On February 14, 1861, the New York Times published an editorial addressing the secession crisis. The Times struck an optimistic tone that in retrospect seems misplaced and naive, but reflected the hopes raised in North at that moment by the Washington Convention that, with substantial constitutional concessions to protect slavery, it might halt secession in the Upper South and set the stage eventually to coax the Lower South states peacefully back into the Union.
The Times‘ editorial proposals reflected in broad outlines what the Washington Convention would present a day later. In returning for the slaves states recognizing the authority of the federal government and repudiating secession, the following “Measures of Adjustment” should be implemented:
1. Congress shall never legislate for the abolition of Slavery in any State.

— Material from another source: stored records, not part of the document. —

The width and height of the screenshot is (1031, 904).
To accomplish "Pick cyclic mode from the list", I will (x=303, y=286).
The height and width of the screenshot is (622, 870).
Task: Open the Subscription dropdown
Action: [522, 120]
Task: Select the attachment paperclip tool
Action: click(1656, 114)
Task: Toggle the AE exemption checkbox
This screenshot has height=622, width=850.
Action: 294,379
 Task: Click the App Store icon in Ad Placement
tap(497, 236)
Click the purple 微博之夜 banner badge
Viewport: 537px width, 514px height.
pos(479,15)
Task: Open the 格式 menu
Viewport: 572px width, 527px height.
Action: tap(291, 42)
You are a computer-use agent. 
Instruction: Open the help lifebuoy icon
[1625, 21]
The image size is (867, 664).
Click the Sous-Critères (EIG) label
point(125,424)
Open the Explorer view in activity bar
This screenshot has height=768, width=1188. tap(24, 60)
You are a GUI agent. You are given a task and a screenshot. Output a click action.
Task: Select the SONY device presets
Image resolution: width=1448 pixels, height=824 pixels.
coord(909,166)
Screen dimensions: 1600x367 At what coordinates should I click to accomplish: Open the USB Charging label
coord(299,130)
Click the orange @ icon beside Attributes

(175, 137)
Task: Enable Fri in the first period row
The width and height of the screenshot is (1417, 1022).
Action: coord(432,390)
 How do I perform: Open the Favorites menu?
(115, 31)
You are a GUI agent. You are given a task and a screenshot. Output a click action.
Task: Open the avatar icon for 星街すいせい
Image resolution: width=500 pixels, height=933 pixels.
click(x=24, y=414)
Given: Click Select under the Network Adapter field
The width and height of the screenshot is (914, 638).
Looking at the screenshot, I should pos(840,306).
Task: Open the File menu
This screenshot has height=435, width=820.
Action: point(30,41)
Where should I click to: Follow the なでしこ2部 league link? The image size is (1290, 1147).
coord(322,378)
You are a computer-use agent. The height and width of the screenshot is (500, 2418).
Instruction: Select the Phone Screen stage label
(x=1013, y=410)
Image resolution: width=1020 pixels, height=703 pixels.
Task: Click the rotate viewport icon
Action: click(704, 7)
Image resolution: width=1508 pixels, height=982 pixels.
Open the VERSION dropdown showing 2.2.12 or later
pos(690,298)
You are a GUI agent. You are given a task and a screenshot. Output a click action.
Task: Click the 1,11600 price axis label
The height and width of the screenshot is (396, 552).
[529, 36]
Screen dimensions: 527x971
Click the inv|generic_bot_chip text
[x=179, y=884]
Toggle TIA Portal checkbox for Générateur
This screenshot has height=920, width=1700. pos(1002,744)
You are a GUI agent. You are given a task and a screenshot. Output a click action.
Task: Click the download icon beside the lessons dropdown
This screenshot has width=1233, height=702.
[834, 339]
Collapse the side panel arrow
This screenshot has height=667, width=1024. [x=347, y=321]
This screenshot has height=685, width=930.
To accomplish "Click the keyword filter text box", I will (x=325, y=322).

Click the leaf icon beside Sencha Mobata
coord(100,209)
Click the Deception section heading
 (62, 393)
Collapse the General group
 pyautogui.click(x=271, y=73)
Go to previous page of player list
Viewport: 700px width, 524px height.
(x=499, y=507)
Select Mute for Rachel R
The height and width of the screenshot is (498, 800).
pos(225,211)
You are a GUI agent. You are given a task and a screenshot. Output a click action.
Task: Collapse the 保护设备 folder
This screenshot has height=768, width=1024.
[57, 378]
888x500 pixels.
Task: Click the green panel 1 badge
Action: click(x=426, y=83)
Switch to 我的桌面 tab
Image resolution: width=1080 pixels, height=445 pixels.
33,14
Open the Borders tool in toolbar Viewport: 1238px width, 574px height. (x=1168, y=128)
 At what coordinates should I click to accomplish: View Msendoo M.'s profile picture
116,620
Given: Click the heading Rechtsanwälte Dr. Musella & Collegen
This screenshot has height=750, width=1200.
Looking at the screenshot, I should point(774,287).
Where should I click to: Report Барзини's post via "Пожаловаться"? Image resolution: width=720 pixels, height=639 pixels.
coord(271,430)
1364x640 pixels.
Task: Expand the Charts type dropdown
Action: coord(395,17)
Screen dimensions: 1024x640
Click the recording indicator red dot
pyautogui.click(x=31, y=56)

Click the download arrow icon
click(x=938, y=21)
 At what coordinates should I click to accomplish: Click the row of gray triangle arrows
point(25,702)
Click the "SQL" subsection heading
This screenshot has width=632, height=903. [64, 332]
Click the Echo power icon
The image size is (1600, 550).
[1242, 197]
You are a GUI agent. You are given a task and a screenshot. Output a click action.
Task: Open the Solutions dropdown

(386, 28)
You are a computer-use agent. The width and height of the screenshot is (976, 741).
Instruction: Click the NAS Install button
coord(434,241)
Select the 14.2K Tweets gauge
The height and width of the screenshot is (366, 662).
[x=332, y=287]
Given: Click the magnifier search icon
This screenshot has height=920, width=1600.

The Times asserted, “If measures substantially like these could be adopted, we should have a solid, permanent and vigorous Union, — which could hold its forts, collect its revenues, and, in due course of time, convince the Gulf States that their only chance of safety, of growth, prosperity and continued existence, lay in their again placing themselves under the protection and cherishing care of the United States.“ The editorial did not reckon with the determination of Abraham Lincoln and the Republican Party to stop the spread of slavery into the West, but it signaled the New York Times’ editorial support for the Washington Convention and the reality that appeasing slaveholders was the key to any compromise that might preserve the Union at that late date–and that slavery was at the heart of the sectional crisis.